The geographic distribution of periodontitis in the United States was consistent with the distribution of known population risk factors for periodontitis (Albandar et al. 1999). The highest estimates of periodontitis were correctly predicted among communities characterized by disproportionate populations of racial or ethnic minorities, older adults of lower socioeconomic status, large immigrant populations, high densities of tobacco users, and remote areas with less access to dental care. The geographic distributions of the predicted highest areas of periodontitis coincide with areas disproportionately affected by higher prevalence of chronic conditions known to be associated with periodontitis, such as cardiovascular diseases and diabetes (i.e., among areas often referred to as the Stroke Belt, Diabetes Belt, and Infant Mortality Belt) (Borgnakke and Genco 2013).

The distribution of periodontitis by geography and by known population risk factors and comorbid conditions that occur simultaneously with periodontitis provides information for potential areas of collaboration in public health programs and implementation. In addition, these findings support the view of the World Health Organization (WHO) that periodontal diseases should be considered within the groups of chronic diseases (Petersen and Ogawa 2005, 2012).

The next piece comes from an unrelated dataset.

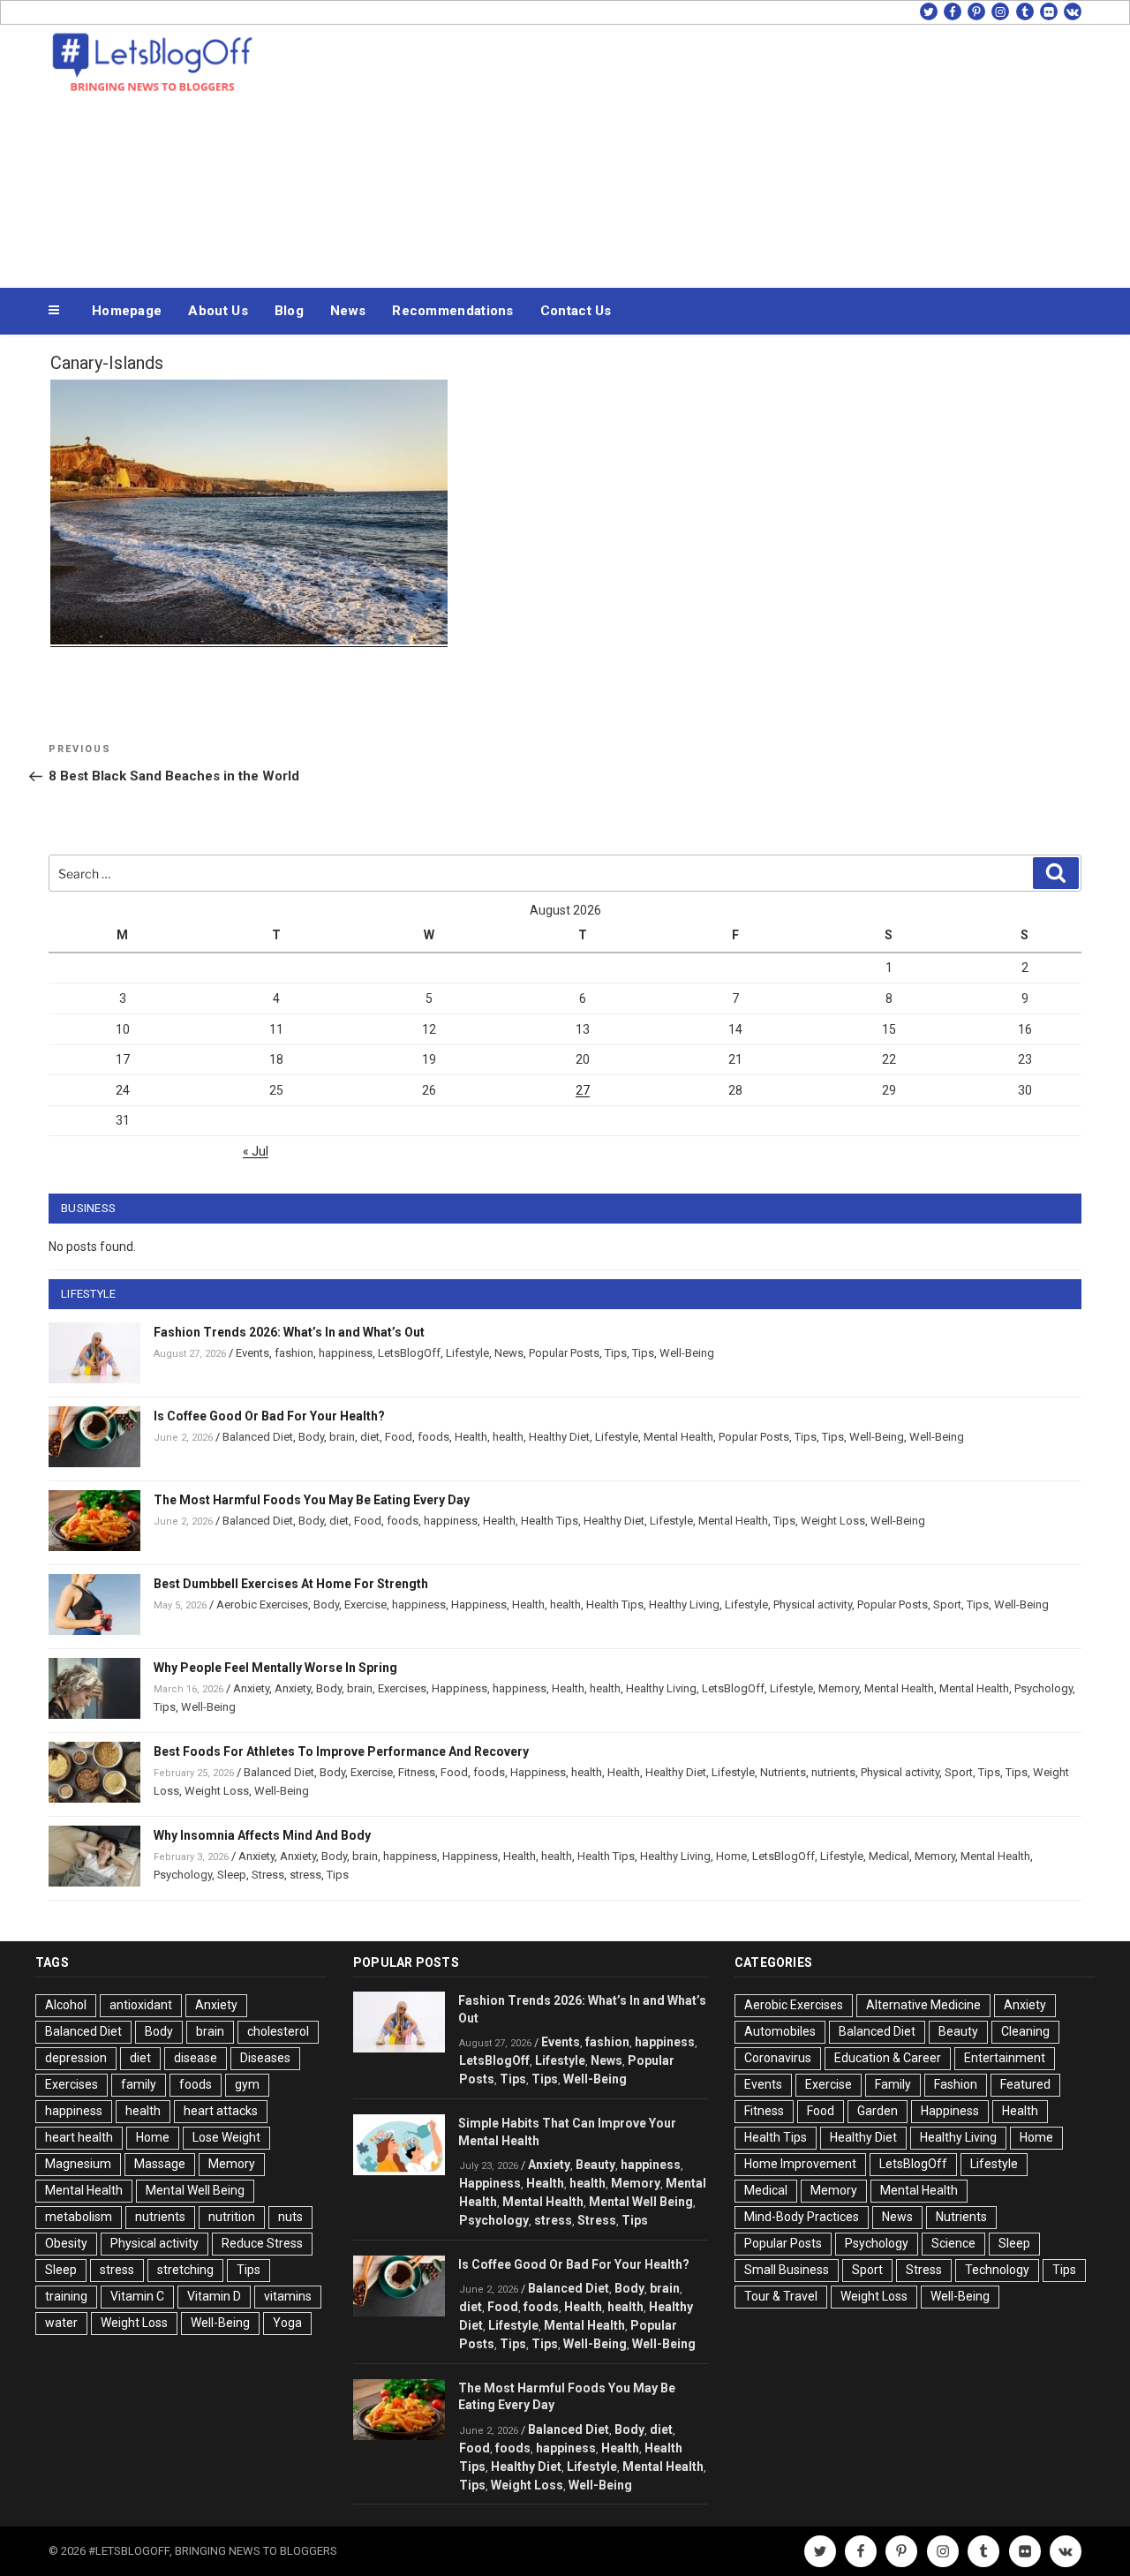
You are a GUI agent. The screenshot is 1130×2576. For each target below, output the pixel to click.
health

The strength, efficiency, and practicality of our modeling approach lie first with the quality and validity of publicly available data. The applied, weighted, predictive coefficients for periodontitis used were generated from the 2009–2012 NHANES data cycle, which is based on optimal clinical surveillance measures of 6 sites per tooth that optimized the true classification of periodontitis cases. These measures generate the most valid population parameters for predicting the prevalence of periodontitis among US adults. Thus, the periodontitis case definition is based on the standard CDC/AAP case definition for surveillance of periodontitis and the 2012 BRFSS, which collected state-level public health information by using landlines and cell phones.

In addition, this approach represents a new step from previous models: a health behavior (i.e., smoking), which has been shown to be a significant predictor of periodontitis, is used in the prediction model, rather than just demographics. Finally, census block–level population counts from the US census were used to estimate the adult population aged 30 to 79 y for each census block for the entire United States, which could then be aggregated to any upper-level geographic units of interest. And because information from several data sources is used, our aggregated state and national estimates have high precision and small confidence intervals.

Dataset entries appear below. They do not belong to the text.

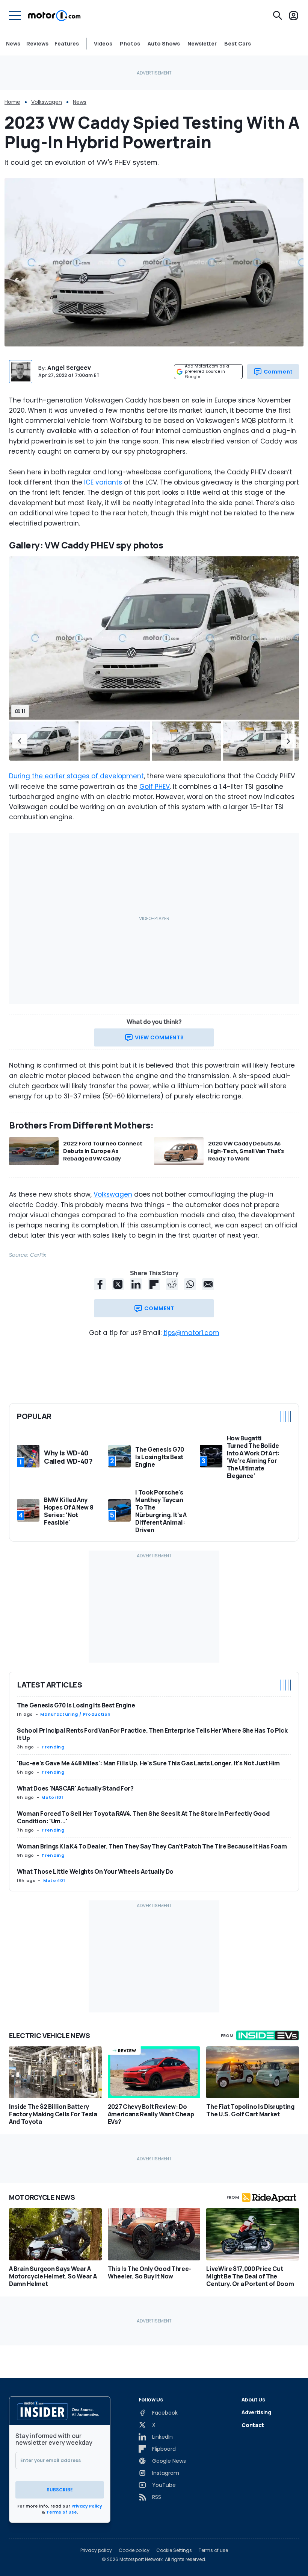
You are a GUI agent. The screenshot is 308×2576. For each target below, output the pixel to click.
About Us (253, 2399)
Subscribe (60, 2489)
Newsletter (202, 43)
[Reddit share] (172, 1284)
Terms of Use (61, 2512)
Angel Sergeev (69, 368)
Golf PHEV (154, 786)
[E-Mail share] (208, 1284)
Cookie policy (134, 2550)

As a limitation, it is not possible at this time to externally validate estimates from our model because of the absence of any state- or local-level data about periodontitis in the United States. Currently, only NHANES national-level estimates for periodontitis are available for the adult US population. Hence, the only validation option for this study was to compare aggregated national summary estimates for different levels (i.e., states, counties, congressional districts, and census blocks) with NHANES national estimates. We do acknowledge the inherent limitations in directly comparing summary measures with national prevalence estimates. Further studies will be required to externally validate our estimates among smaller communities, where clinical periodontal surveillance is feasible or available.

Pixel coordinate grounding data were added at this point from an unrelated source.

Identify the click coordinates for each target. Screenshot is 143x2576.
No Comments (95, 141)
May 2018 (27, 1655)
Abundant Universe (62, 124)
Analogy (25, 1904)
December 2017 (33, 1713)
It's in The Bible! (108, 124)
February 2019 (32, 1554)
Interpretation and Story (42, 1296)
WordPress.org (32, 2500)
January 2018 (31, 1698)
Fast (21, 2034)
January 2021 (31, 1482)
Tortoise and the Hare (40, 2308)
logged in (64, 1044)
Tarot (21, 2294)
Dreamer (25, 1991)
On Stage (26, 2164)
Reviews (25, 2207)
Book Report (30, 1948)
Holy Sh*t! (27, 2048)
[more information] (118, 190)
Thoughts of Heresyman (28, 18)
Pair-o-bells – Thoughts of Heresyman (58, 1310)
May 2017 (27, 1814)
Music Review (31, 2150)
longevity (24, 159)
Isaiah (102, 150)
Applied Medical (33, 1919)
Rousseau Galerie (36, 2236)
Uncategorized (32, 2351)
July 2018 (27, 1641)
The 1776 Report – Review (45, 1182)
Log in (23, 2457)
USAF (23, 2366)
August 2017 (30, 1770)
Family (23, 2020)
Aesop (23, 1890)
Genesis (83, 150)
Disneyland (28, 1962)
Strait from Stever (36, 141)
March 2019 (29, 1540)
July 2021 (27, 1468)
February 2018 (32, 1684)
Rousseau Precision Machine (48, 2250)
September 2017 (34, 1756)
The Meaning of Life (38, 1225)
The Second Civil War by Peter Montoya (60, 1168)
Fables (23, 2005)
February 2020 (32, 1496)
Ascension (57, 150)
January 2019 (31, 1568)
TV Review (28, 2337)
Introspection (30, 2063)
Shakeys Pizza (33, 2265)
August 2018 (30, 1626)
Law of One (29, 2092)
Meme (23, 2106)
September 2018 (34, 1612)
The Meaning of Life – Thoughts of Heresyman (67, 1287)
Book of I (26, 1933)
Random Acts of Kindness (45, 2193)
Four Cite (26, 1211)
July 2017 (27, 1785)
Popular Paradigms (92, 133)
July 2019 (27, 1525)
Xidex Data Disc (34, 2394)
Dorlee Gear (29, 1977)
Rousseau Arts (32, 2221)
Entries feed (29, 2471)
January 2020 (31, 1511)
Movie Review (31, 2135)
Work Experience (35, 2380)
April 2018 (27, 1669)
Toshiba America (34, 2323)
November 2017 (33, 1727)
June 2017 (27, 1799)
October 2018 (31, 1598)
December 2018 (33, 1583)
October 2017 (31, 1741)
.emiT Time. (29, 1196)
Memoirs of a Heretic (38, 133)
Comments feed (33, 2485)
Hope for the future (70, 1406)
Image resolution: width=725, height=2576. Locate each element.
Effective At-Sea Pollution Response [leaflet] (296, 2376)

In conclusion, the modeling approach complements public health surveillance by generating predicted estimates for periodontitis among subnational populations and geographic regions. This information can be used to inform oral health policy decision and for developing intervention strategies at the state and local levels. In addition, our findings suggest potential areas of collaboration between adult oral health and other chronic disease prevention programs at geographical levels. The extended multilevel regression and poststratification approach demonstrates the flexibility of combing information from multiple data resources to better predict population health outcomes at local levels, such as NHANES, BRFSS, the 2010 US census, and ACS, as is modeled in this study.